Cientistas da University of British Columbia (UBC) desenvolveram um revestimento à base de algas que pode preservar morangos por vários dias sem necessidade de refrigeração. A solução visa prolongar a vida útil de produtos frescos e diminuir o desperdício de alimentos, que custa à economia canadense cerca de 58 bilhões de dólares anualmente.
O revestimento, descrito como natural e biocompatível, combina agar, derivado de algas vermelhas, com zinco e ácido tânico. Os pesquisadores aplicaram a substância em fatias de maçã, uvas e morangos, e observaram que a durabilidade foi estendida em pelo menos o dobro.

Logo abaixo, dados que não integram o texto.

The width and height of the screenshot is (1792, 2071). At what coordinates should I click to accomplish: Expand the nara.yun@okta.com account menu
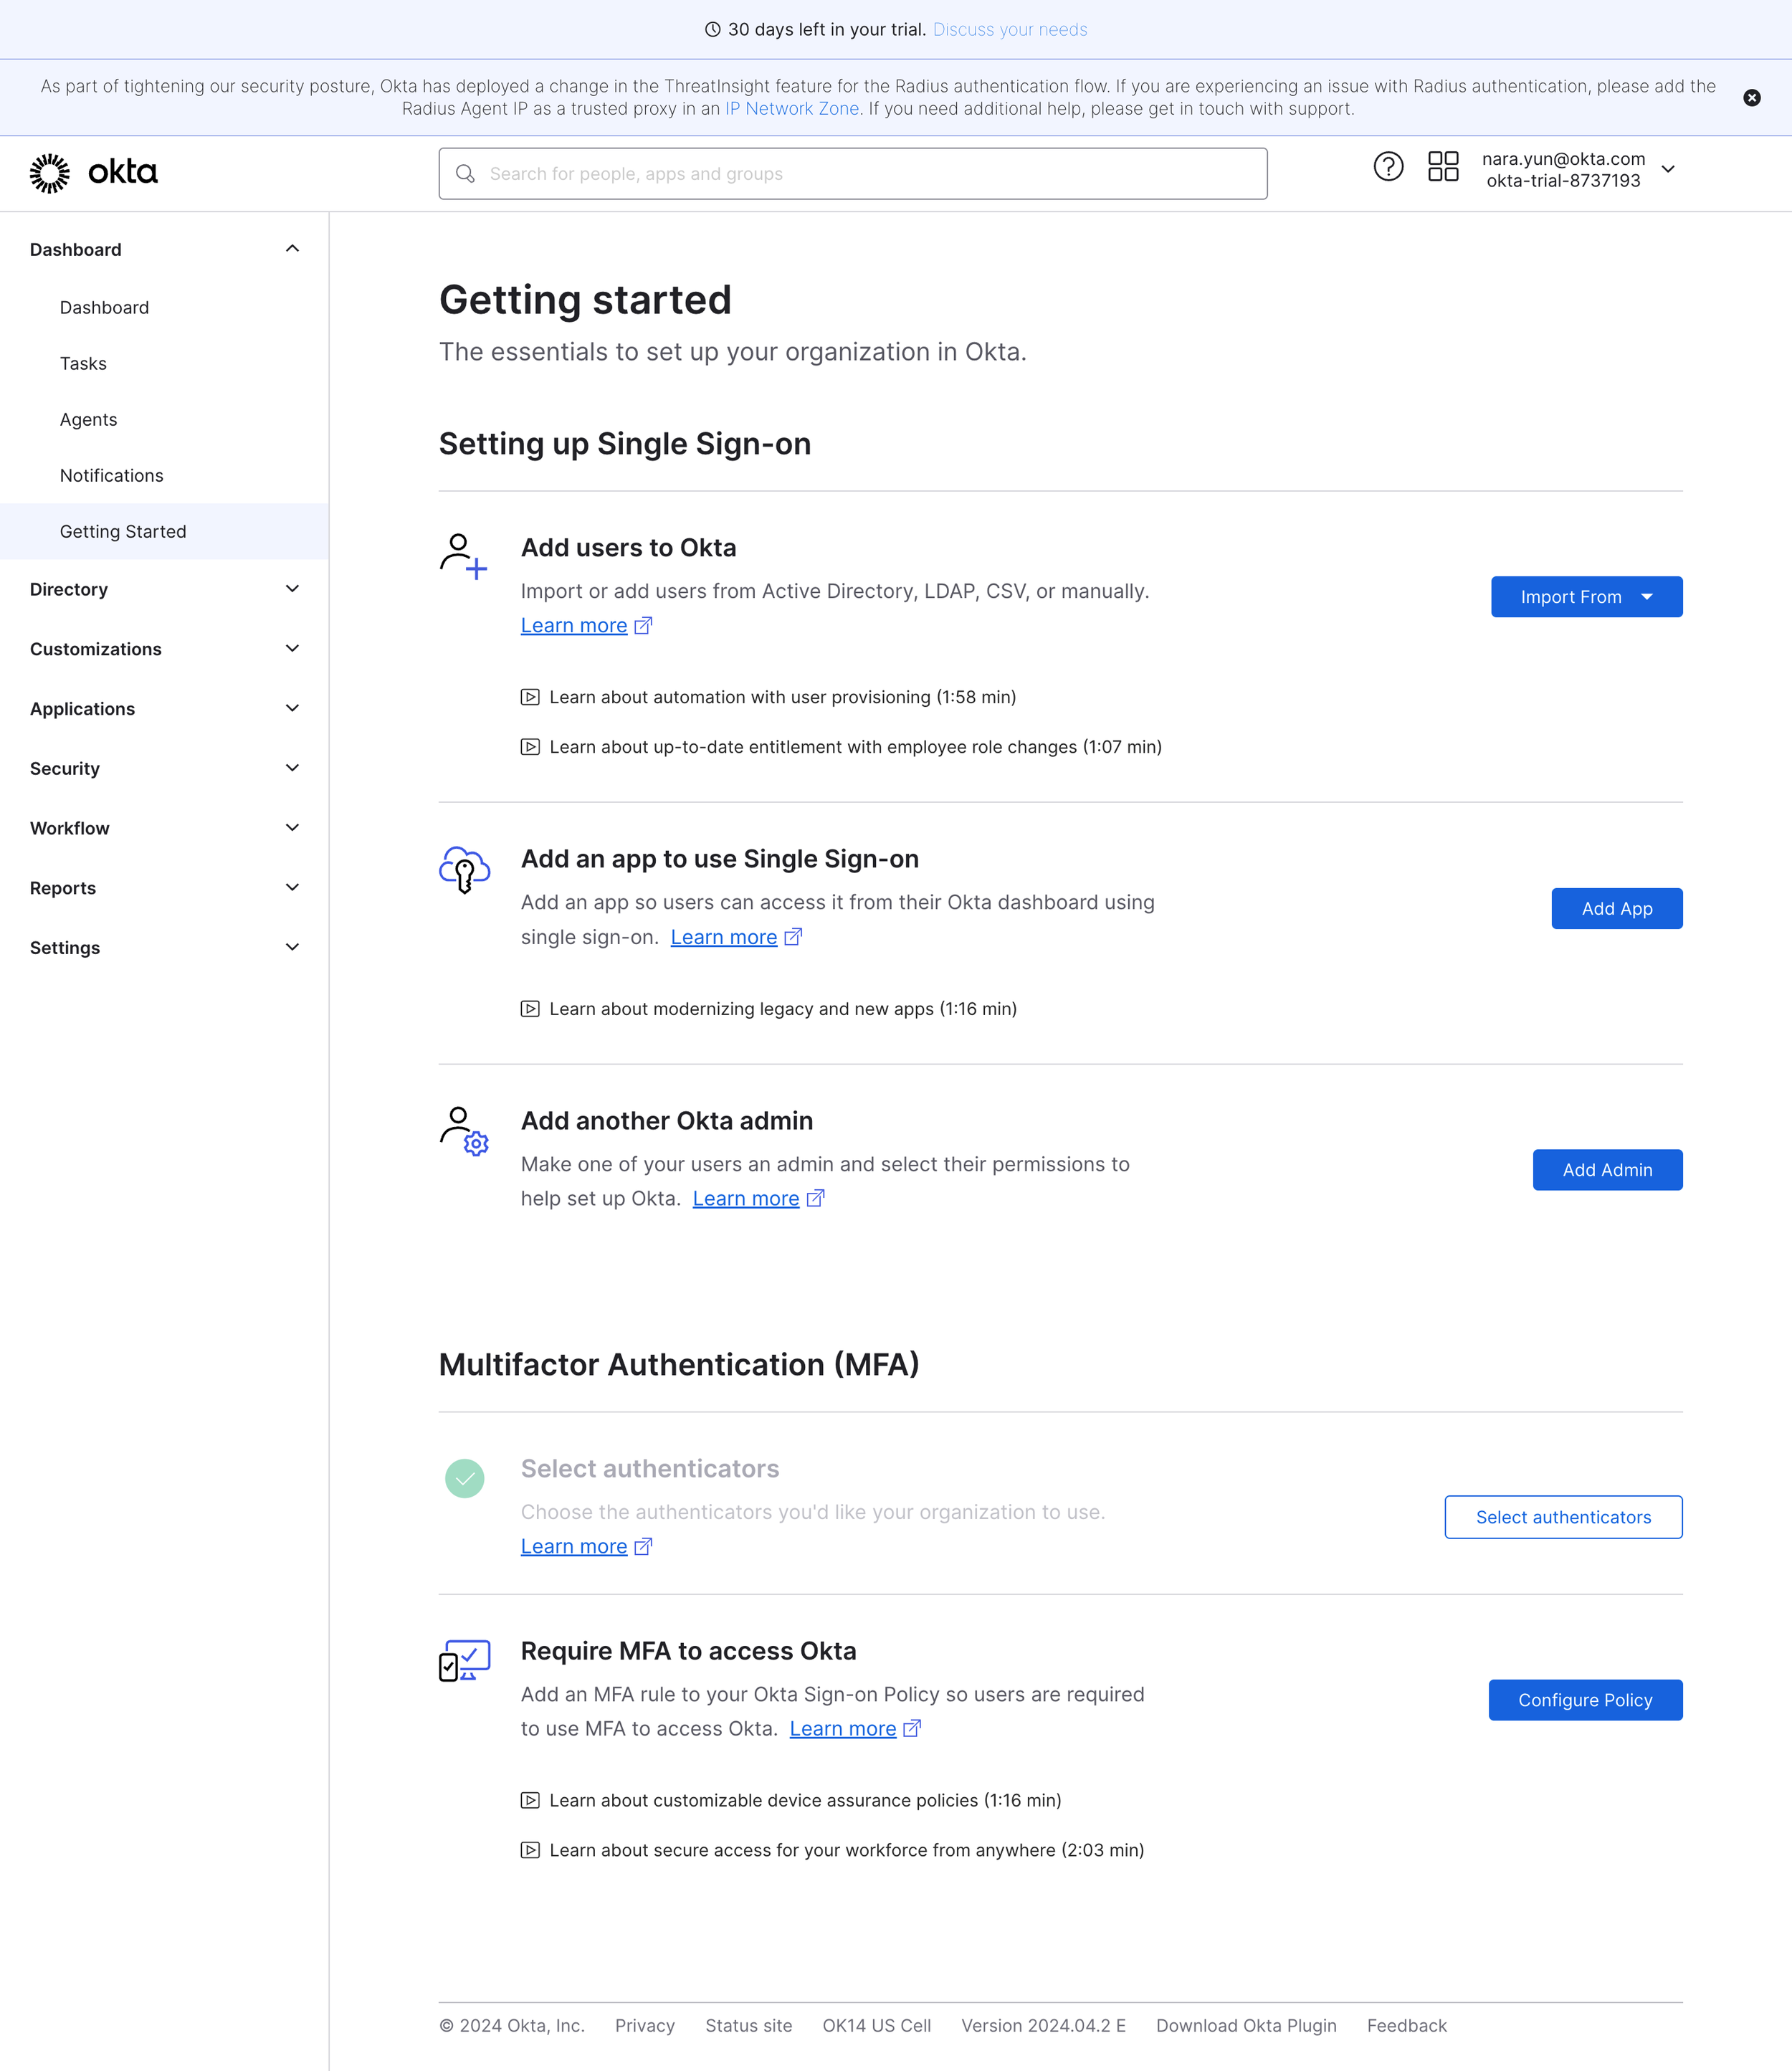click(1667, 169)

Segundo o estudo, a camada atua como uma barreira protetora fina e invisível. Ela retarda a perda de umidade e a troca gasosa, oferecendo proteção antioxidante e antibacteriana. Com o revestimento, morangos sem tratamento visíveis em dois dias, permaneceram intactos por pelo menos quatro dias em temperatura ambiente.
A assistente professora Tianxi Yang, autora principal do trabalho, informou que o revestimento não altera o sabor natural das frutas. Testes preliminares em células intestinais humanas indicaram que a substância possui propriedades antibacterianas e não apresenta sinais de toxicidade. Contudo, o produto ainda não foi aprovado para uso comercial.